◆ WHAT IS NEEDED: Reproduce the entries below with every "computer-use agent" renamed to "desktop automation agent" and nothing else changed.

[Saved data entries]

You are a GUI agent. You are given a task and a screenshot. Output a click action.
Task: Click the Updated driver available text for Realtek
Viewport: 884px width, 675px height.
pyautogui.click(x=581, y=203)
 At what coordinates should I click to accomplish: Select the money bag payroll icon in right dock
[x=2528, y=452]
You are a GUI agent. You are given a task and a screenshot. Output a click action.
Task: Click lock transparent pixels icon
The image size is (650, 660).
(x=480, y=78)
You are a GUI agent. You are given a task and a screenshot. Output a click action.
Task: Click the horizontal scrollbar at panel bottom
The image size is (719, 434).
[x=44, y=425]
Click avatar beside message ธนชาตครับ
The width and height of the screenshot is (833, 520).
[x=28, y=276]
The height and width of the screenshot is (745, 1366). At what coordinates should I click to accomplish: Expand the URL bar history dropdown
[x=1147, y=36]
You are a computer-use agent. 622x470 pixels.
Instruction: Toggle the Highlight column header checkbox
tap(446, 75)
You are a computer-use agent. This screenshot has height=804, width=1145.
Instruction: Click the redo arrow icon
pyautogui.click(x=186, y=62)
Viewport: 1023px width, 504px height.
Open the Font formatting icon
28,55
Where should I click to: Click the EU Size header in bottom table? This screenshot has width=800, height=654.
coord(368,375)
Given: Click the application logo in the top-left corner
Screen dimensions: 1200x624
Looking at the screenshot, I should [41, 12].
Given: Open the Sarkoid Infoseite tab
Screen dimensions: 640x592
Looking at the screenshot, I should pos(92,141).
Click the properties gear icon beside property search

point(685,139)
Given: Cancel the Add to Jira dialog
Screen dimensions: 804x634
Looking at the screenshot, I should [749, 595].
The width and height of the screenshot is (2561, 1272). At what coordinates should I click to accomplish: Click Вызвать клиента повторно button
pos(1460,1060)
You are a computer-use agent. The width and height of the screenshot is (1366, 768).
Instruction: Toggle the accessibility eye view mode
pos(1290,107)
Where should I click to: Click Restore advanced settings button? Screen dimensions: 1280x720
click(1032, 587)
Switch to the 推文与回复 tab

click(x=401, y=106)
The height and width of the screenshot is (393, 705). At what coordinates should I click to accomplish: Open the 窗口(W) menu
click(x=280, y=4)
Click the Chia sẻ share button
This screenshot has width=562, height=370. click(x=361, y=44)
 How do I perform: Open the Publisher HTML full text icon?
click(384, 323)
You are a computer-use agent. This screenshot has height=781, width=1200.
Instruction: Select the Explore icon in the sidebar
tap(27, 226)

◆ THE ANSWER:
You are a GUI agent. You are given a task and a screenshot. Output a click action.
Task: Click the Updated driver available text for Realtek
Viewport: 884px width, 675px height.
pyautogui.click(x=581, y=203)
 At what coordinates should I click to accomplish: Select the money bag payroll icon in right dock
[x=2528, y=452]
You are a GUI agent. You are given a task and a screenshot. Output a click action.
Task: Click lock transparent pixels icon
The image size is (650, 660).
(x=480, y=78)
You are a GUI agent. You are given a task and a screenshot. Output a click action.
Task: Click the horizontal scrollbar at panel bottom
The image size is (719, 434).
[x=44, y=425]
Click avatar beside message ธนชาตครับ
The width and height of the screenshot is (833, 520).
[x=28, y=276]
The height and width of the screenshot is (745, 1366). At what coordinates should I click to accomplish: Expand the URL bar history dropdown
[x=1147, y=36]
You are a desktop automation agent. 622x470 pixels.
Instruction: Toggle the Highlight column header checkbox
tap(446, 75)
You are a desktop automation agent. This screenshot has height=804, width=1145.
Instruction: Click the redo arrow icon
pyautogui.click(x=186, y=62)
Viewport: 1023px width, 504px height.
Open the Font formatting icon
28,55
Where should I click to: Click the EU Size header in bottom table? This screenshot has width=800, height=654.
coord(368,375)
Given: Click the application logo in the top-left corner
Screen dimensions: 1200x624
Looking at the screenshot, I should [41, 12].
Given: Open the Sarkoid Infoseite tab
Screen dimensions: 640x592
Looking at the screenshot, I should pos(92,141).
Click the properties gear icon beside property search

point(685,139)
Given: Cancel the Add to Jira dialog
Screen dimensions: 804x634
Looking at the screenshot, I should [749, 595].
The width and height of the screenshot is (2561, 1272). At what coordinates should I click to accomplish: Click Вызвать клиента повторно button
pos(1460,1060)
You are a desktop automation agent. The width and height of the screenshot is (1366, 768).
Instruction: Toggle the accessibility eye view mode
pos(1290,107)
Where should I click to: Click Restore advanced settings button? Screen dimensions: 1280x720
click(1032, 587)
Switch to the 推文与回复 tab

click(x=401, y=106)
The height and width of the screenshot is (393, 705). At what coordinates should I click to accomplish: Open the 窗口(W) menu
click(x=280, y=4)
Click the Chia sẻ share button
This screenshot has width=562, height=370. click(x=361, y=44)
 How do I perform: Open the Publisher HTML full text icon?
click(384, 323)
You are a desktop automation agent. This screenshot has height=781, width=1200.
Instruction: Select the Explore icon in the sidebar
tap(27, 226)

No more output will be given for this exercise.